* [Your objective]
From the first line to the last, print the data exactly as it appears.

* [Stored data entries]
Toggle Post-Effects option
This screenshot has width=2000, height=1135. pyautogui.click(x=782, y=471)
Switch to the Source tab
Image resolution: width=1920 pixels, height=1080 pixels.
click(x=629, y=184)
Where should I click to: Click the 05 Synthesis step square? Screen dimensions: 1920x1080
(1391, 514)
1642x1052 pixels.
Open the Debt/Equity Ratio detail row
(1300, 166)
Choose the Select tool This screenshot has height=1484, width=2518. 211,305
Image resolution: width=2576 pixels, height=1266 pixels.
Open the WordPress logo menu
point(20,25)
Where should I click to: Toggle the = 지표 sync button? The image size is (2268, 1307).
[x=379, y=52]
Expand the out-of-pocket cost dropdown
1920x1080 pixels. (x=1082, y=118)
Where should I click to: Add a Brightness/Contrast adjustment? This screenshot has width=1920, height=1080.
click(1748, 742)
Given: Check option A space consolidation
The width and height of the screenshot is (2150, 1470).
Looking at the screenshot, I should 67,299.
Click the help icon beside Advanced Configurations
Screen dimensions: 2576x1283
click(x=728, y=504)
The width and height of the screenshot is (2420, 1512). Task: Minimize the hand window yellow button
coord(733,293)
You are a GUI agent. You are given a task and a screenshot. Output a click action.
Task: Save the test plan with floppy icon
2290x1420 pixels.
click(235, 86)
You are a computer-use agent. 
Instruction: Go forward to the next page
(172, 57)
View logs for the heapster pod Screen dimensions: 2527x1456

* [Task answer]
Toggle Post-Effects option
This screenshot has width=2000, height=1135. pyautogui.click(x=782, y=471)
Switch to the Source tab
Image resolution: width=1920 pixels, height=1080 pixels.
click(x=629, y=184)
Where should I click to: Click the 05 Synthesis step square? Screen dimensions: 1920x1080
(1391, 514)
1642x1052 pixels.
Open the Debt/Equity Ratio detail row
(1300, 166)
Choose the Select tool This screenshot has height=1484, width=2518. 211,305
Image resolution: width=2576 pixels, height=1266 pixels.
Open the WordPress logo menu
point(20,25)
Where should I click to: Toggle the = 지표 sync button? The image size is (2268, 1307).
[x=379, y=52]
Expand the out-of-pocket cost dropdown
1920x1080 pixels. (x=1082, y=118)
Where should I click to: Add a Brightness/Contrast adjustment? This screenshot has width=1920, height=1080.
click(1748, 742)
Given: Check option A space consolidation
The width and height of the screenshot is (2150, 1470).
Looking at the screenshot, I should 67,299.
Click the help icon beside Advanced Configurations
Screen dimensions: 2576x1283
click(x=728, y=504)
The width and height of the screenshot is (2420, 1512). Task: Minimize the hand window yellow button
coord(733,293)
You are a GUI agent. You are given a task and a screenshot. Output a click action.
Task: Save the test plan with floppy icon
2290x1420 pixels.
click(235, 86)
You are a computer-use agent. 
Instruction: Go forward to the next page
(172, 57)
View logs for the heapster pod Screen dimensions: 2527x1456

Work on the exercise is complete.